Lessons Learned

What broke, what surprised, and what building with AI actually teaches you about production systems.

Lessons Learned

The security review was more valuable than the build

The initial build was fast — feature after feature landing cleanly, all the pieces fitting together. The security review found 20 problems. Two were critical. The most serious one (a race condition in user isolation) was invisible during development because testing with a single user can't reveal concurrency bugs. The code worked perfectly in every test. It would have failed in production the moment two people used it simultaneously.

The lesson: a feature-complete system that hasn't been adversarially reviewed isn't ready. It's a draft.

Global mutable state is the original sin of server code

The currentUser race condition happened because the original code stored request state in a module-level variable. This is the most common concurrency bug in server applications, and it's invisible when you're the only user. AsyncLocalStorage exists precisely for this problem. Use it from the start.

"Works because async" is never a valid security argument

The original code had a comment explaining that the global variable was safe "because Deno.serve is async." This is backwards. Async is exactly why it's unsafe — async functions yield control at every await, and another request can interleave. If someone on your team writes "this works because of the concurrency model," treat it as a red flag, not an explanation.

String interpolation in SQL is a pattern problem, not a severity problem

The SQL INTERVAL interpolation (INTERVAL '${days} days') was technically safe because Zod enforced integer types upstream. But four separate locations had the same pattern. If any of those validation layers changed, all four became injectable. The fix wasn't about the current risk — it was about eliminating a pattern that invites future vulnerabilities. make_interval(days => $N) with parameterized queries is safe regardless of what happens upstream.

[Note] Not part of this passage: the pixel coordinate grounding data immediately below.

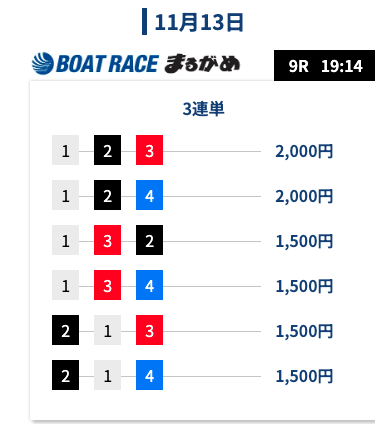The width and height of the screenshot is (375, 424).
Task: Click red boat 3 in 1-3-2 row
Action: 107,240
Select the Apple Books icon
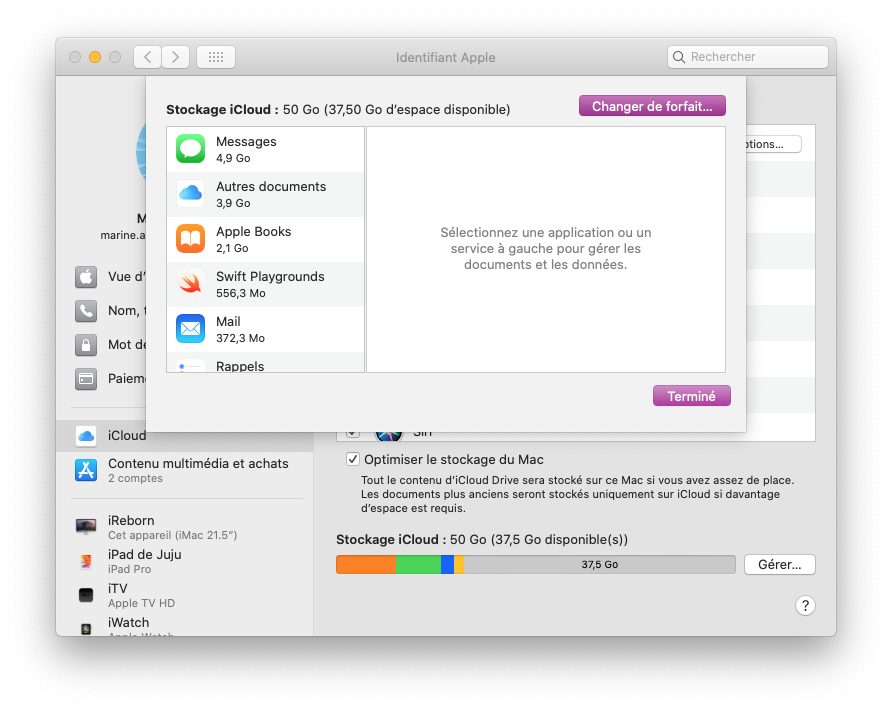The height and width of the screenshot is (710, 892). coord(190,239)
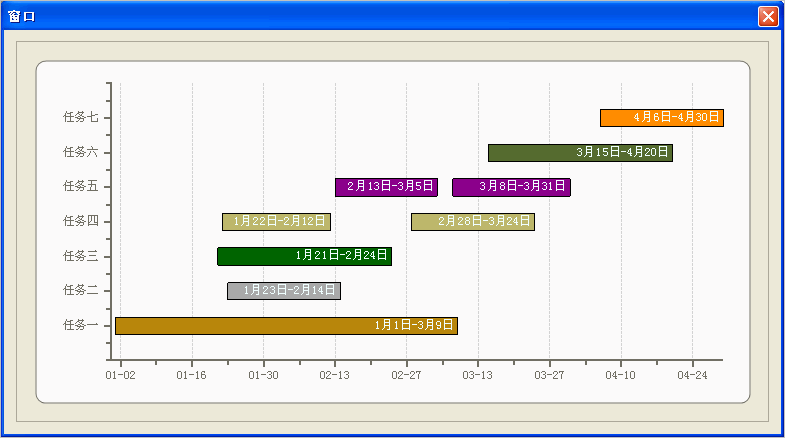Click the 任务三 axis label
This screenshot has width=785, height=438.
click(x=80, y=256)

Security findings cluster around assumptions

The most common root cause across all 20 findings was the same: code that assumed a benign operating environment. Single user? No race conditions. Trusted admin? No SSRF. Localhost only? No need for HTTPS cookies. Every assumption was valid for the development environment and wrong for the deployment environment.

Docker Compose is the right abstraction for self-hosted tools

Kubernetes is overkill for a personal tool. A bare process is too fragile. Docker Compose hits the sweet spot: isolated services, declarative configuration, reproducible deployments, and a single command to start everything. The five-service architecture (database, server, tunnel, backup, proxy) maps cleanly to five containers with explicit network boundaries.

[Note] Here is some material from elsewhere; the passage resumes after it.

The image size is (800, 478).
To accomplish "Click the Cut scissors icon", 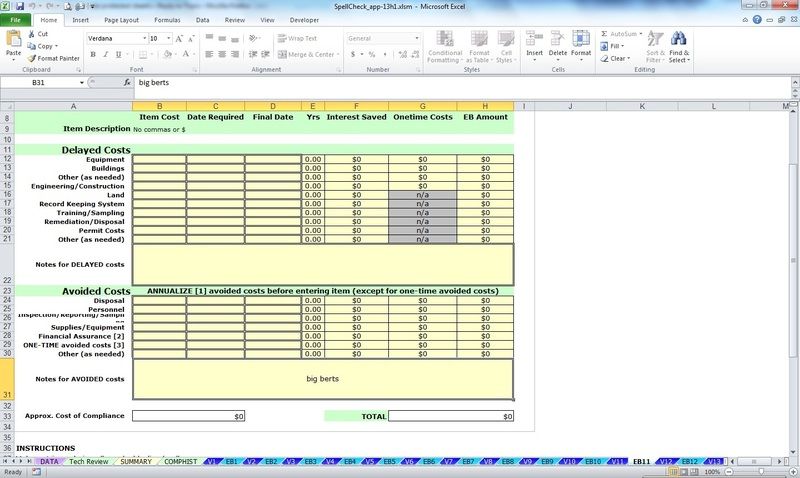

The admin panel was the hardest engineering

Nine MCP tools took less time than the admin panel. Server-rendered JSX with no build step is simple in theory but fiddly in practice — every page is a function, every form is a POST handler, every redirect needs validation. The Docker log viewer required parsing binary stream headers. The backup inventory required exec-ing into a running container. The cost tracking page required four SQL aggregation queries that all had to share the same dynamic WHERE clause.

The MCP tools are the product's value. The admin panel is what makes it operable. Operable systems take more work than valuable ones.

Cost visibility changes behavior

Once the cost tracking dashboard was live, the first thing that happened was checking which operations cost the most. Metadata extraction was 3x more expensive than embedding. That immediately raised the question: is the metadata quality worth the cost? Without visibility, that question never gets asked. The tool just runs and the bill arrives later.

Build for export from day one

The anti-lock-in guarantee (export all data as JSON or Markdown, health warnings if you haven't exported recently) was a deliberate design choice. A self-hosted tool that traps your data is worse than a cloud tool that traps your data — at least the cloud tool has a team maintaining it. If Local Brain stops being useful, your thoughts should leave with you in a format any other system can read.